**Required work:** Count the lines in the records that contain the word "center", and give only the number.

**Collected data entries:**
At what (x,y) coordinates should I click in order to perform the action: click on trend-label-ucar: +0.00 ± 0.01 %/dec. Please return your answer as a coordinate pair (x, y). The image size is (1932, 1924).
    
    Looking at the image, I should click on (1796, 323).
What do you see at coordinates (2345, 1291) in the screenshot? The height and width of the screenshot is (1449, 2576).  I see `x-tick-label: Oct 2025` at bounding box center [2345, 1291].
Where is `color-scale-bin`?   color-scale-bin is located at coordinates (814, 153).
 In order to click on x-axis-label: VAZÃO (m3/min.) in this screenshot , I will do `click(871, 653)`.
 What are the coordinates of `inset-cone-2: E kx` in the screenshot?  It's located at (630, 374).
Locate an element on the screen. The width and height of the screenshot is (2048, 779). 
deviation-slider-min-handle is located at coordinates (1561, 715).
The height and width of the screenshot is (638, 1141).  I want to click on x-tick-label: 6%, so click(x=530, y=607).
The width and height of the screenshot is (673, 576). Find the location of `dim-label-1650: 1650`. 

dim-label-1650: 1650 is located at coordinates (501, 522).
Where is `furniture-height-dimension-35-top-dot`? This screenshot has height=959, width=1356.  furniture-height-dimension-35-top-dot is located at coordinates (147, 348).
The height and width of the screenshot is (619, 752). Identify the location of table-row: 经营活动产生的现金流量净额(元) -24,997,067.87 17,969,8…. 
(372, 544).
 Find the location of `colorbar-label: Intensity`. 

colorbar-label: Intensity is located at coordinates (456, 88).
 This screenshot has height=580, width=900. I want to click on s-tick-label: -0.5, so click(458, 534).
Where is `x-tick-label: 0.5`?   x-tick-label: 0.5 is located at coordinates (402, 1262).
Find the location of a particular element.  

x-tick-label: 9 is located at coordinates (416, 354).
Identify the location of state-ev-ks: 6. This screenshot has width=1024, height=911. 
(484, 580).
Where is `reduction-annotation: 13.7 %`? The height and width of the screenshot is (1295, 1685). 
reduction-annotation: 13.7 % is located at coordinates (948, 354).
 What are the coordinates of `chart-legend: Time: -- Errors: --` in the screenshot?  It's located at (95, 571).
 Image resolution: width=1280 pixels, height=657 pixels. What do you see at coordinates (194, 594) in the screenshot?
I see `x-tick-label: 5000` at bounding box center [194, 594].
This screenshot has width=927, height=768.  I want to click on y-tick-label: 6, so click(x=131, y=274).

**Response for this exercise:** 2